As far as I understand it, Lupin: Return the Treasures is the latest movie that has come out in the Lupin set of Movies.  Staring a familiar cast of Lupin and his friends, the movie follows Lupin's quest to fulfill an old friend's last wishes and return the treasures said friend had stolen in order to retrieve a prized diamond.

Notably, my first experience with this was battling with the codecs for a number of hours to get it to run.  So, I may be more positive than it deserves when it finally did run.

The story, for the most part, is pretty predictably outlined.  Lupin commits theft.  Lupin is given quest by someone with power over him.  Lupin trusts Fujiko.  Lupin is betrayed by Fujiko who herself is betrayed.  Lupin and Fujiko work together to take out other crime lord wronged in first heist resulting in retrieving a treasure Lupin can't steal.

Textbook lupin without any real twists in the tale and stuff that they've done better before, which bears definite note.

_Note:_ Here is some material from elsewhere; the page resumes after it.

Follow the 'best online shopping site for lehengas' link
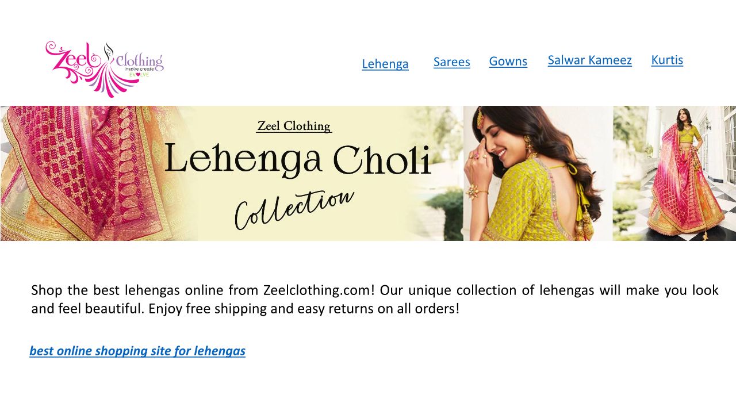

That said, it is better than average for a Lupin movie, the art is sharp, and while the artists couldn't pull off a fight scene to save their lives (You do not show Goemon cutting through bullets and then having trouble doing the same with a simple knife), there's plenty of amusing lupin comedy to help carry the show along.

Overall, the bad guys lack flair and it kind of brings down the sense of it since they really tried to get a whole rivalry bit going.  They toss in stuff designed to bring the attention to them and make them seem 'pro' but really it doesn't work in light of overall weak cheorographing throughout.

Zenigata is ...not Zenigata.  In fact, he goes out of his way to mention this every time he shows up.  He's 'DIFFERENT'.  HE's NEW.  He's...not nearly as charismatically amusing as usual.  In fact, he seems to be one step ahead of Lupin almost the entire movie, tossing Lupin in jail a multitude of times and consistantly pulling out these ranged handcuffs.  Overall, I didn't really like the changes or the attempt to emphasize them.  They didn't come off as awesome as he showed in First Contact or in Castle of Calistigro.

The art quality is pretty high throughout the anime, looking like something made today instead of in the eighties, while still retaining the Lupin feel to it all.

Overall, the best part of the film really was the opening heist and it sort of went down from there with a few good parts (Lupin's deceased rival was amusing on his own).  A middling showing all around, worth watching once if you're a lupin fan, but not keeping around.

Dracos
Well, Goodbye.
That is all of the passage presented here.